Stored records
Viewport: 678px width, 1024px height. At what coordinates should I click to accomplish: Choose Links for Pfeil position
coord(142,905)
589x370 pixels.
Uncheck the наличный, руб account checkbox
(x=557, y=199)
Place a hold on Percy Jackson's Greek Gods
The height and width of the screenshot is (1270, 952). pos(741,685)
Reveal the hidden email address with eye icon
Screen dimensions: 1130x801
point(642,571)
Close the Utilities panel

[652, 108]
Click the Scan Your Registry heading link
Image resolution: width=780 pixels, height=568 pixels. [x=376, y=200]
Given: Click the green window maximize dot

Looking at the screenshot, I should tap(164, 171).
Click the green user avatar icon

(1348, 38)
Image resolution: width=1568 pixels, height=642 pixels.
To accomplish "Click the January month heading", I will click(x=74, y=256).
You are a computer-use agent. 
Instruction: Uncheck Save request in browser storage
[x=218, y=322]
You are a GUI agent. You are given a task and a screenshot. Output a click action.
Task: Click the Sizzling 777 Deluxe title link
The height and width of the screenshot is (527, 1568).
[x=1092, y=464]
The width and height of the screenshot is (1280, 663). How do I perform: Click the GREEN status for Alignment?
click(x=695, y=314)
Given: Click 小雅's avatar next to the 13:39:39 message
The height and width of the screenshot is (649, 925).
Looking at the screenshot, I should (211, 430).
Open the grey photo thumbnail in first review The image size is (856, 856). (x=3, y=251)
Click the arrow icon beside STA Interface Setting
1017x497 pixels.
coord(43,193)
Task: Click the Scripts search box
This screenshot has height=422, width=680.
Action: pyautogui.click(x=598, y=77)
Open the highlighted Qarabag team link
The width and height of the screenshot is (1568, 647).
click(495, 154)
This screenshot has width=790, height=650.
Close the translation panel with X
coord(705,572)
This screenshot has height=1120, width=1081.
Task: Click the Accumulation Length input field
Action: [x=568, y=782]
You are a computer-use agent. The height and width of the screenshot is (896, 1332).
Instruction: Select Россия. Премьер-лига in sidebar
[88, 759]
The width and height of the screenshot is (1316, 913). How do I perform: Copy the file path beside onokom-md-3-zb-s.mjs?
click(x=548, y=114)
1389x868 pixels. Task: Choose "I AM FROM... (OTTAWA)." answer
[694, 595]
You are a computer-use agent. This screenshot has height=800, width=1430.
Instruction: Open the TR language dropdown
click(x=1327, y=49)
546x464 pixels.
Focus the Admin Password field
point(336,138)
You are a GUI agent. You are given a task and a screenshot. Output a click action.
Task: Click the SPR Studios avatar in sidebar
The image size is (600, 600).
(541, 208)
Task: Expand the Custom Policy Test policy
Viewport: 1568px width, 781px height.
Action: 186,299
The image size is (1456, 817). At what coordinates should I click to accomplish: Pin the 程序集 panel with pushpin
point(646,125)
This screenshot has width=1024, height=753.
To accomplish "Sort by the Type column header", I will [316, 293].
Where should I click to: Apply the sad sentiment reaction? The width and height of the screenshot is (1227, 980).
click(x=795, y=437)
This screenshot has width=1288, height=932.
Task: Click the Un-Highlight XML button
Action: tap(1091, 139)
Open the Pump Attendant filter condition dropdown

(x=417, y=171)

Activity: Copy the records above exactly, starting at the line that contains "Instruction: Open the TR language dropdown" and ending at the last line, and leave out all earlier lines.

Output for this task:
Instruction: Open the TR language dropdown
click(x=1327, y=49)
546x464 pixels.
Focus the Admin Password field
point(336,138)
You are a GUI agent. You are given a task and a screenshot. Output a click action.
Task: Click the SPR Studios avatar in sidebar
The image size is (600, 600).
(541, 208)
Task: Expand the Custom Policy Test policy
Viewport: 1568px width, 781px height.
Action: 186,299
The image size is (1456, 817). At what coordinates should I click to accomplish: Pin the 程序集 panel with pushpin
point(646,125)
This screenshot has width=1024, height=753.
To accomplish "Sort by the Type column header", I will [316, 293].
Where should I click to: Apply the sad sentiment reaction? The width and height of the screenshot is (1227, 980).
click(x=795, y=437)
This screenshot has width=1288, height=932.
Task: Click the Un-Highlight XML button
Action: tap(1091, 139)
Open the Pump Attendant filter condition dropdown

(x=417, y=171)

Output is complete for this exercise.